*POKOK SOAL*.
Kembalikan potongan teks tentang wafatnya Nabi Muhammad tanpa perubahan apa pun, dimulai pada kata-kata yang memuat "Sang Nabi telah" dan diakhiri setelah "kesedihan diatas kesedihan.".

Jumat, 22 Mei 2015

19 Penutup Nubuwwah


Majalah Tarbawi Edisi 224 Th. 11 Rabiul Akhir 1431 H/ 25 Maret  2010 M

Umar marah besar. “Siapa yang mengatakan Muhammad sudah mati”, katanya saat mendengar kematian itu, “niscaya akan ku penggal lehernya”. Ali terdiam tidak sanggup bicara, Ustman tergagap tidak sanggup berkata. Hanya Abu Bakar yang masuk membuka kafan yang menutupi tubuh Muhammad. Setelah melihat wajahnya, Abu Bakar lantas mencium keningnya lalu berkata:”Alangkah baiknya kamu saat hidup dan saat wafat”. Setelah keluarlah beliau sambil berkata:”Siapa yang menyembah Muhammad, maka kini Muhammad sudah mati. Dan siapa yang Menyembah Allah, sesungguhnya Allah Maha Hidup dan tak akan mati”.


Sang Nabi telah wafat. Berita kematian itu segera mengguncang seluruh Madinah, jazirah Arab bahkan dunia. Tapi ada peristiwa yang jauh lebih penting dari itu: kematian Muhammad juga menjadi penutup mata rantai kenabian yang panjang yang telah mengisi lembar kehidupan umat manusia. Itu adalah kesedihan diatas kesedihan.

*DATA TERSEDIA*.

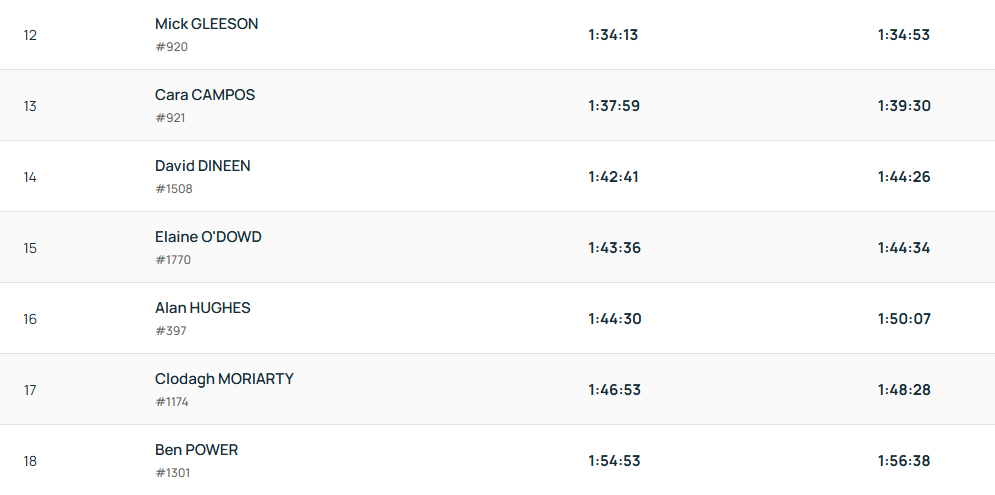This screenshot has height=495, width=995.
Task: Select Alan HUGHES in results list
Action: (203, 308)
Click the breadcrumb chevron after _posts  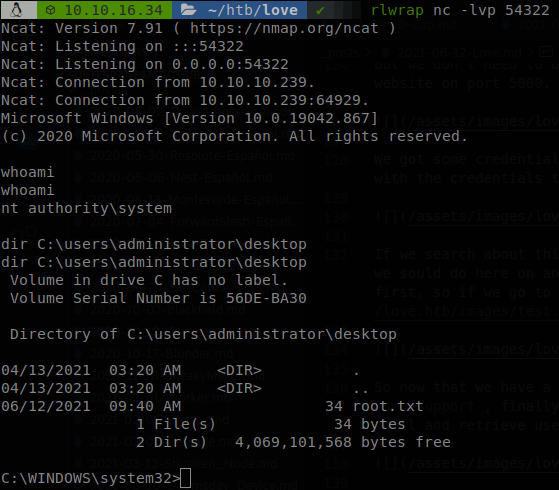pos(367,53)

*JAWABAN LATIHAN*.
Sang Nabi telah wafat. Berita kematian itu segera mengguncang seluruh Madinah, jazirah Arab bahkan dunia. Tapi ada peristiwa yang jauh lebih penting dari itu: kematian Muhammad juga menjadi penutup mata rantai kenabian yang panjang yang telah mengisi lembar kehidupan umat manusia. Itu adalah kesedihan diatas kesedihan.